## Fragmento del documento
+ + + + +
Cuando se pasa el arroz del cum laude en recorridos lúdico-etílicos, lo normal es acabar en lugares más tranquilos, en uno de esos cafés que favorecen las tardes de melancolía a las que tan bien acompaña el orvallo, como llaman por esas latitudes al calabobos, esa llovizna pertinaz que parece que no moja. Mis cafés preferidos son el Derby, al que Valle-Inclán era asiduo por las tertulias que allí se celebraban, y el Casino, lugar entrañable donde vive el Santiago íntimo, ajeno al ir y venir de los peregrinos que van de visita a la oficina donde sellan su credencial. En el café se ve la ciudad que vive en actos, como una obra de teatro costumbrista: el día en que don Manuel cumple noventa años, se le acerca una mujer a saludarle con su marido. Al marcharse, don Manuel le dice a su compañero de mesa que la mujer era preciosa, la más bonita de Santiago. Lo dice con la amarga distancia que da la senectud, quizás con el rencor de la oportunidad perdida. En la calle, las librerías de viejo cuelgan en sus puertas reproducciones de antiguos mapas y advertencias como la que dice que los garbanzos embrutecen, hecho que se puede apreciar en las facciones de los aficionados al cocido. Y tan anchos.
+ + + + +
## Instrucción dada A
Según el fragmento sobre los cafés de Santiago, ¿a qué café era asiduo Valle-Inclán?
## Instrucción dada B
Selecciona cada línea de los registros que contenga la palabra "width", teniendo en cuenta las mayúsculas y minúsculas.
El fragmento y los registros no guardan ninguna relación entre sí.

## Entradas sobre la búsqueda de palabras y elementos
+ + + + +
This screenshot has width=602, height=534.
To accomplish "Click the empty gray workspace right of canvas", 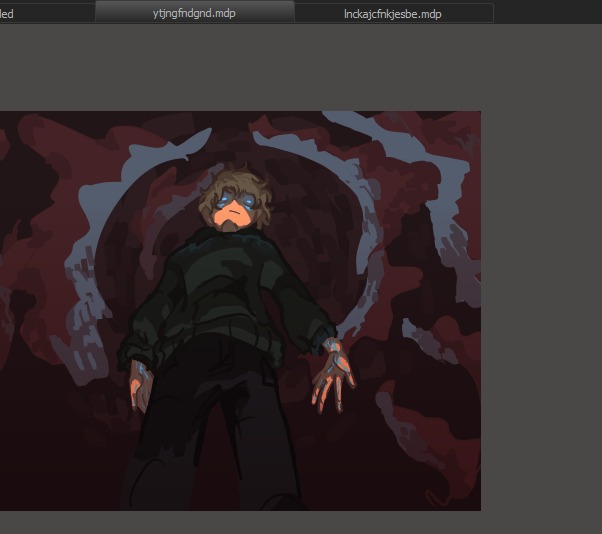I will [x=540, y=300].
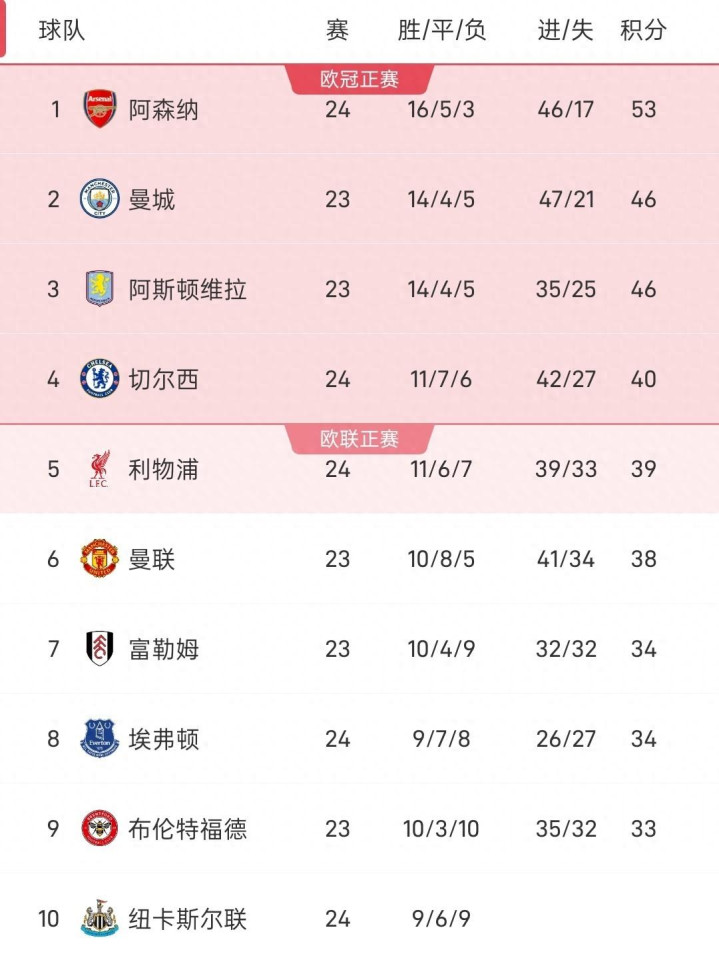Click the 球队 column header
This screenshot has width=719, height=958.
62,31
+ + + + +
## Respuesta completa A
Al Derby, por las tertulias que allí se celebraban.

## Respuesta completa B
This screenshot has width=602, height=534.
This screenshot has width=719, height=958.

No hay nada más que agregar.